Your Test Should Verify If The Code Solves The Problem, Not If It Runs 🔊

If it runs, that doesn't mean it works

The picture of two dolls. The doll on the left is made out of Amazon packages. The doll on the right is made out of blue plastic. The doll on the left is with the arms forward in an expression that means "calm down." The doll in the right is with the arms up with an expression of anger. Picture by Guillermo Viciano, Source

Programmers seem to have forgotten the real purpose of tests, that is to prove the code can solve a real-world problem, and all the parts can fit together.

Imagine you have been assigned to build a report containing the user information from several sources. That report uses an entirely fictitious provider called “Fancybook.”

Part of the task is the pre-fill step. The pre-fill step receives the form fields from the UI and fills them with some data from the provider.

The rules are:

  • If the field name from the provider matches the ones in the form fields, then pre-fill them with the provider value. Otherwise, leave the form field as it is.
  • For the "age" form field, calculate the age and pre-fill using the provider's "date of birth."

There are many mapping rules. However, for the sake of brevity, let’s use the "age" field as the only example.

For this design, you divide the problem into functions. Also, you go by the rule that one function should have one test file.

It looks like this:

  • The primary function is called prefillFields(). It takes two arguments: one Object Literal representing the form fields to pre-fill, and another Object Literal representing the fields coming from the provider. For both arguments, the key is the field name; the value is the field value. The function returns the form fields pre-filled.
  • The second function is called getValue(). It takes two arguments: one String which represents the field name, and an Object Literal representing the fields coming from the provider. The getValue() is called by the function prefillFields() to retrieve the form field value from the provider. The function returns a String.
  • The third function is called getAgeFromDate(). It takes one argument, which is a String in the format of year, month, day. It returns another String that represents the value for the "age" form field.

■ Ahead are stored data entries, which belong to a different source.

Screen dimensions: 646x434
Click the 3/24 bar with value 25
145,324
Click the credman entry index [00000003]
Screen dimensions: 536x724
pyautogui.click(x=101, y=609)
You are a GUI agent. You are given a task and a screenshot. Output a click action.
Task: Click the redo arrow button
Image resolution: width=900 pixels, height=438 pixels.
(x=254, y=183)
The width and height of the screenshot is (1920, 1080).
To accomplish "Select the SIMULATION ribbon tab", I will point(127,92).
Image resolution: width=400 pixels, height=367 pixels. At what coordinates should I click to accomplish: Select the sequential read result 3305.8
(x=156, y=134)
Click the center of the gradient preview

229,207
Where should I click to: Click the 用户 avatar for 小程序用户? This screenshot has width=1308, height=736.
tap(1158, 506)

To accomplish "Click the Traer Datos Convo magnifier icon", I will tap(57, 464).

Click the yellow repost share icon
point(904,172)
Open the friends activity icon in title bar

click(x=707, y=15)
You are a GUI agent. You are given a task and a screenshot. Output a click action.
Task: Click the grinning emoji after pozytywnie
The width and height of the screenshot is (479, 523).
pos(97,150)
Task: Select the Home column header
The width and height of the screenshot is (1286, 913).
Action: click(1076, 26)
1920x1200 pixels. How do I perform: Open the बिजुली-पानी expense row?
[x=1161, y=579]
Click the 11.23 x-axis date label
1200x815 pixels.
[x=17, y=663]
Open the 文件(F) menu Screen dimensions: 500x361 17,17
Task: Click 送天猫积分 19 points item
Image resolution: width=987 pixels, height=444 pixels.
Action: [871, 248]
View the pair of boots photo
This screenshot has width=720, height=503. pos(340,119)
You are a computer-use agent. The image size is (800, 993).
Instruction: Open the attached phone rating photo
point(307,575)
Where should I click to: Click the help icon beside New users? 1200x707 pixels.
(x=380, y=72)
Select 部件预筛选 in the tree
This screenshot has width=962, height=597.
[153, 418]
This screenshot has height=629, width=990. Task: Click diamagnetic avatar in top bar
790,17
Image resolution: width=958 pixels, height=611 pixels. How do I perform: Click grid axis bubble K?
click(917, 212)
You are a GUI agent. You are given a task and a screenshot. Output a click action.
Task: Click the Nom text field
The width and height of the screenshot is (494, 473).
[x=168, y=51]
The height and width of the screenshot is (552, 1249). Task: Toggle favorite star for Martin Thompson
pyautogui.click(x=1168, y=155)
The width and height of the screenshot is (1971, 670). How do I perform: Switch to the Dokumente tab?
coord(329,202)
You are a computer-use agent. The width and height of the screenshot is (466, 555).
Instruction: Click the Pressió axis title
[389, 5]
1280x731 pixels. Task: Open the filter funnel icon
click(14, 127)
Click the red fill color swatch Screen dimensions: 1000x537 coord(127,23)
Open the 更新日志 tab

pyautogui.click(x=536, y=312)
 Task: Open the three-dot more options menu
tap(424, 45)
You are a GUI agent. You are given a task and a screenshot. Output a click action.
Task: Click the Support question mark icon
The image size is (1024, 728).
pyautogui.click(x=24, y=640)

The function prefillFields() imports and calls the function getValue(). The function getValue() imports and calls the function getAgeFromDate().

Here's the code:

The runnable code for the design of the pre-fill system.
A diagram that represents the tree of dependencies for the design of the pre-fill system. There's one block at the bottom with the caption "pre-fill fields." The block has two arrows. One arrow points to a block with the caption "get value." The other arrow points to an opaque block with the caption "adjust field values." The blocks "get value" and "adjust field values" also have other arrows pointing to other dependencies ad infinitum.

In this case, the function prefillFields() eventually calls getAgeFromDate() somewhere in the dependency tree. The function getAgeFromDate() is well covered with tests. Therefore, you assume that there’s no need to test the age conversion logic for the tests that exercise the function prefillFields().

However, if you do that, you'll create a situation where the tests for the function prefillFields() won't fail if there are breaking changes for the age conversion logic. What happens if you replace the getValue() call with another function that does the same thing but doesn't have the age conversion logic implemented correctly?

I'll tell you what happens: the system breaks in production, and all the tests pass.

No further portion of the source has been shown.